The MT is also widely used as the basis for translations of the Old Testament in Protestant Bibles, and in recent years (since 1943) also for some Catholic Bibles.[1] In modern times the Dead Sea Scrolls have shown the MT to be nearly identical to some texts of the Tanakh dating from 200 BCE but different from others.

The MT was primarily copied, edited and distributed by a group of Jews known as the Masoretes between the 7th and 10th centuries CE. Though the consonants differ little from the text generally accepted in the early 2nd century (and also differ little from some Qumran texts that are even older), it has numerous differences of both greater and lesser significance when compared to (extant 4th century) manuscripts of the Septuagint, a Greek translation (made in the 3rd to 2nd centuries BCE) of the Hebrew Scriptures that was in popular use in Egypt and Palestine and that is believed by scholars[2] to be the source often quoted in the New Testament.

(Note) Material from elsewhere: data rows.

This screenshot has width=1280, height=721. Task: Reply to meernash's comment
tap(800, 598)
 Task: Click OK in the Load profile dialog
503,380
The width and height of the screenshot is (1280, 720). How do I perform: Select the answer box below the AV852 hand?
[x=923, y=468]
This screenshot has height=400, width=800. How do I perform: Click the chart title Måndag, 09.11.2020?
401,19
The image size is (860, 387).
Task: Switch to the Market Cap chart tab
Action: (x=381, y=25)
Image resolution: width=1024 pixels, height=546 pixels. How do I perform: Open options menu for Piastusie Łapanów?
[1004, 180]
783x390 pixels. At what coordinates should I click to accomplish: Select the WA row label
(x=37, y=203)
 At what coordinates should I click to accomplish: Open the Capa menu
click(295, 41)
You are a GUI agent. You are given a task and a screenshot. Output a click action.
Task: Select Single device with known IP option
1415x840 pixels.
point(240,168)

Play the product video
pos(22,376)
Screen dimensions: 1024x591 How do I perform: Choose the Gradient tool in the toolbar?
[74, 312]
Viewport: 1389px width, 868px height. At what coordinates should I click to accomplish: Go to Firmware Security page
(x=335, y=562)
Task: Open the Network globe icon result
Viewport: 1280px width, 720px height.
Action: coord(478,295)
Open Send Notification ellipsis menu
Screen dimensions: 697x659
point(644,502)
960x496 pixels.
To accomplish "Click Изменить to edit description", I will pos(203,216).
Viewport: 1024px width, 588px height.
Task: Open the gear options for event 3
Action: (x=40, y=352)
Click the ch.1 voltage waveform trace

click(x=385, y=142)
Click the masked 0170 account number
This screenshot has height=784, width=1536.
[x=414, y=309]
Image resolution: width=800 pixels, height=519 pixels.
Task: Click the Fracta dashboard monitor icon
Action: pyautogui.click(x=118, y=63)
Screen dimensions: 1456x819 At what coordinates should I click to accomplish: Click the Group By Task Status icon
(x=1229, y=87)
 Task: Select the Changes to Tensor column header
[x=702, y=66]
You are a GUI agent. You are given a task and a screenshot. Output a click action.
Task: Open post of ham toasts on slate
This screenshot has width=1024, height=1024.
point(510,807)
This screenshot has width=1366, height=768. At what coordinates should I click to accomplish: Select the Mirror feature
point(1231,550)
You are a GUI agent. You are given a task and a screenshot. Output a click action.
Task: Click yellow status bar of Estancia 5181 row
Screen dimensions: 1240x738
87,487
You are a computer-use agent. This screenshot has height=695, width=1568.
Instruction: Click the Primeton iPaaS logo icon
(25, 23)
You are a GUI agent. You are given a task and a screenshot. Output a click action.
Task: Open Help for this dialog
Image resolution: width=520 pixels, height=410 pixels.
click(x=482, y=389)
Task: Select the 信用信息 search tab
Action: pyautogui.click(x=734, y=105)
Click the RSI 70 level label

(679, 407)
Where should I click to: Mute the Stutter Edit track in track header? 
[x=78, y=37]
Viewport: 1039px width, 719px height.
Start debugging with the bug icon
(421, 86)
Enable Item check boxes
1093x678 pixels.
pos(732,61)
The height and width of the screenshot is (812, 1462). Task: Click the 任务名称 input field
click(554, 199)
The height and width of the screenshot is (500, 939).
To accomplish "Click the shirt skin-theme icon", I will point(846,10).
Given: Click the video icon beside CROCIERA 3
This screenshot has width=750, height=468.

The Hebrew word mesorah (מסורה, alt. מסורת) refers to the transmission of a tradition. In a very broad sense it can refer to the entire chain of Jewish tradition (see Oral law), but in reference to the Masoretic Text the word mesorah has a very specific meaning: the diacritic markings of the text of the Hebrew Bible and concise marginal notes in manuscripts (and later printings) of the Hebrew Bible which note textual details, usually about the precise spelling of words.

The oldest extant manuscripts of the Masoretic Text date from approximately the 9th century AD,[3] and the Aleppo Codex (once the oldest complete copy of the Masoretic Text, but now missing its Torah section) dates from the 10th century.

The Talmud (and also Karaite mss.) states that a standard copy of the Hebrew Bible was kept in the court of the Temple in Jerusalem for the benefit of copyists; there were paid correctors of Biblical books among the officers of the Temple (Talmud, tractate Ketubot 106a).

This copy is mentioned in the Aristeas Letter (§ 30; comp. Blau, Studien zum Althebr. Buchwesen, p. 100); in the statements of Philo (preamble to his "Analysis of the Political Constitution of the Jews") and in Josephus (Contra Ap. i. 8).

Another Talmudic story, perhaps referring to an earlier time, relates that three Torah scrolls were found in the Temple court but were at variance with each other. The differences were then resolved by majority decision among the three.